It's no different. Freelancing also costs [a bit of] your freedom.
This post originally appeared on GetCraft’s Crafters blog as “Freelancing is Falsely Advertised” back in April 2019. It is republished here with permission.
You’ve seen the posts.
Instead of a gloomy cubicle, Tim is hunkered over a rustic little stool in Siargao where he batters away developing a website for a Fortune 500 client. His work is mobile, so he can freely go on vacation. He can hop on client calls right after paddleboarding. He collects receivables 20,000 meters up in the air, on his flight to a spa in Bangkok.

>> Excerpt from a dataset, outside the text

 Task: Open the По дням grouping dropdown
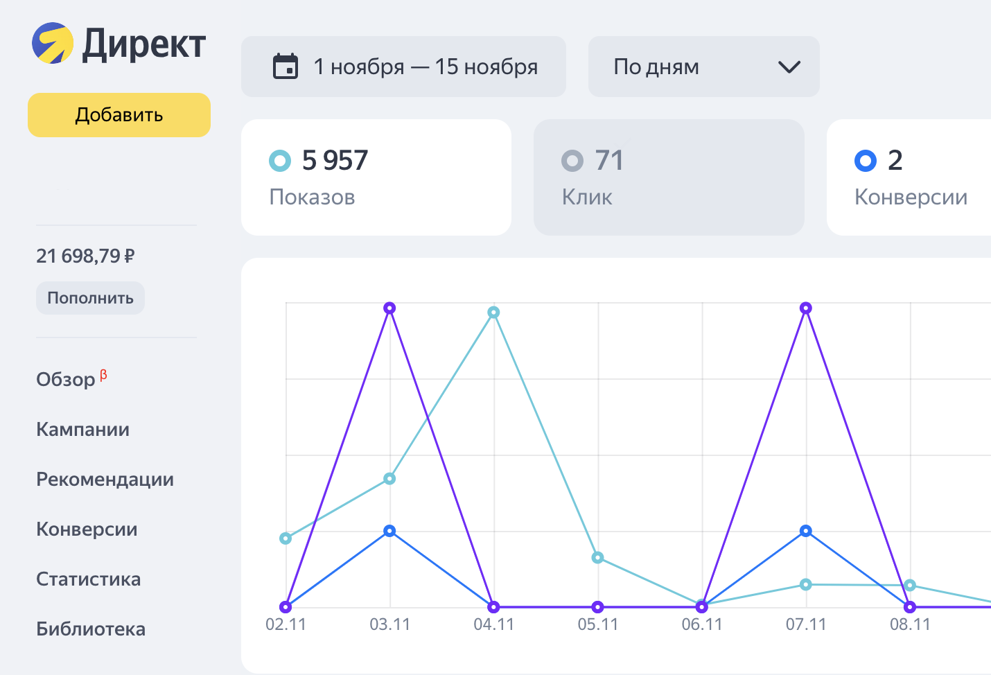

It all sounds like a dream, doesn’t it?
I don’t mean to discredit those people’s successes, because I’ve seen it happen all around me. However, I think it advertises a false image of what freelancing is like for people outside of the 1%. For the rest of us, work-life balance is currently not a choice.
Nine times out of ten, you’ll find that freelancers’ lives are dictated by deadlines just as much as the traditionally employed. The difference is that there isn’t an imposing boss that breathes down your neck, a distinction that can bring both positives and negatives.
Freedom does not come from freelancing
As a freelancer, you aren’t tethered to the 9 to 5 grind like the rest, true, but you’re also tied to your goals. If you aim to earn a decent living as a freelancer, you won’t be able to do so by slacking around. You need to put in the work.
Freelance work isn’t structured as a regular day job. And as such, you will have to be self-aware and instinctive about your own work, which can take away even more of your time.
On the plus side, you have total control of your time and resources throughout your workday. On the other, you don’t always know if you’re spending your time and resources all that well without the presence of a superior who can guide you through.
It is, therefore, important to note this: Freedom does not come from freelancing itself. While it unshackles you from certain restrictions at work, it brings a host of new problems you’ll need to deal with.
So what gives?
You shouldn’t treat freelancing like work
Make no mistake: freelancing isn’t bad. It’s just falsely advertised.
Pundits promote it as a better alternative to a 9 to 5 job, where it’s simply a variation of the same enslavement to your work. So here are two ways you could approach it: Think about your freelancing career as your business, not just your job. Or, think of yourself as an agency which renders a service to a client. With this mindset, you’ll start thinking about:
Thinking about your freelance work as a business enables you to be more efficient and thusly earn bigger freedoms, including longer vacations.
If you don’t have much of an entrepreneurial mindset, you can think of your freelance career—be it writing, building websites, or carving pottery—as a passion.
In contrast to what is going around, freelancing isn’t some magical thing that will give you total freedom. It’s an alternative way of life that teaches how to better manage your life at work and in general so you can best enjoy the certain privileges you have as a professional.